Le centre manque en effet de personnel qualifié, et il peine déjà à s’occuper des nombreux patients souffrant d’addiction aux drogues dures.

« Pourtant, comme toute addiction, l’alcoolisme demande soin et prise en charge », fait remarquer Abdelmajid Zahaf, précisant que, contrairement aux autres types de toxicomanie, qui concernent en général des jeunes, la dépendance à l’alcool touche en général des personnes de 45-50 ans. « Ça commence petit à petit, et l’addiction arrive tardivement », explique-t-il.

Une addiction qui peut provoquer des violences conjugales, de la maltraitance sur les enfants, de l’absentéisme au travail, et qui est à l’origine de nombreux accidents de la route. L’alcoolisme est donc loin d’être un problème « annexe », et représente un phénomène social, qui peut être causé non seulement par des problèmes personnels, mais également par la situation socio-économique du pays.

« Paradoxalement, la consommation d’alcool est à la fois et un tabou et une habitude en Tunisie, note Abdelmajid Zahaf. Boire de l’alcool est plutôt accepté, surtout dans les familles les moins conservatrices. Mais c’est à partir du moment où les gens deviennent réellement alcooliques que cela devient un réel tabou. »

« Les alcooliques sont la plupart du temps pris en charge dans les hôpitaux classiques, pour des pathologies davantage organiques que psychologiques, poursuit-il. Ils se retrouvent par exemple aux urgences pour des problèmes gastrologiques ».

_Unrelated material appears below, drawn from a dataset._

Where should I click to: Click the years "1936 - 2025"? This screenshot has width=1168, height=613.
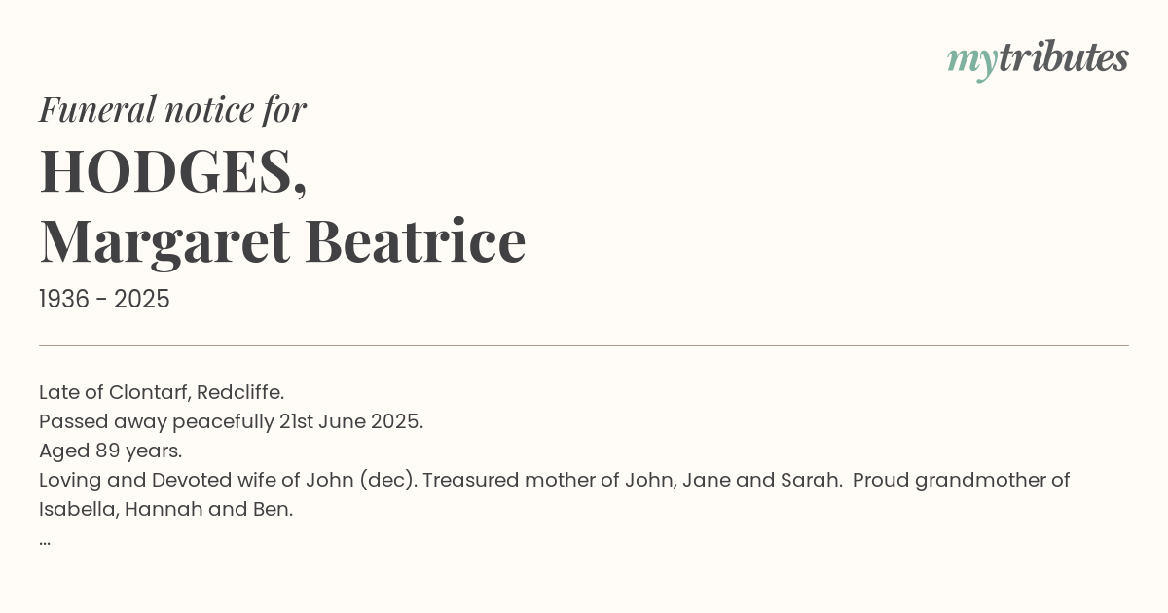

En revanche, la Tunisie dispose, en tant que pays majoritairement musulman, d’un atout de taille dans la lutte contre l’alcoolisme : le Ramadan. « Ce que j’ai découvert en Tunisie, par rapport à la France, où j’ai fait mes études, c’est l’absence totale de troubles du sevrage, raconte « Saïda Douki Dedieu ». Car le sevrage ramadanesque introduit un interdit qui met le foie et le cerveau au repos. »

« Pendant le Ramadan, j’ai vu des personnes qui étaient alcooliques sévères, arrêter de boire totalement ! Et de nombreux alcooliques que je connais ne sont pas tombés gravement malades, parce qu’ils ont un répit d’un mois chaque année », confirme le docteur Abdelmajid Zahaf.

Reste que, dans certains quartiers et régions défavorisés, la consommation excessive d’alcool est devenue extrêmement préoccupante.

Depuis la Révolution, le marché de la contrebande a, en effet, explosé, en particulier concernant les alcools forts. Au point que le ministère de la Santé a publié, en avril 2013, un communiqué mettant en garde contre la consommation de ce que l’on appelle l’« alcool de bois », obtenu à partir de la fermentation de déchets de sucre de bois. Contenant du méthanol, il peut provoquer de graves problèmes de santé, et même s’avérer mortel.

« Il est logique que la consommation ait augmenté depuis la Révolution, estime Saïda Douki Dedieu. Car l’alcool est le plus puissant des anxiolytiques. »

En attendant, Abdelmajid Zahaf ne sait toujours pas comment il va payer les employés du centre de désintoxication de Thyna : « Le ministère de la Santé nous a épaulé en 2012, mais nous attendons encore le financement pour 2013, alors que l’année touche à sa fin », s’inquiète-t-il.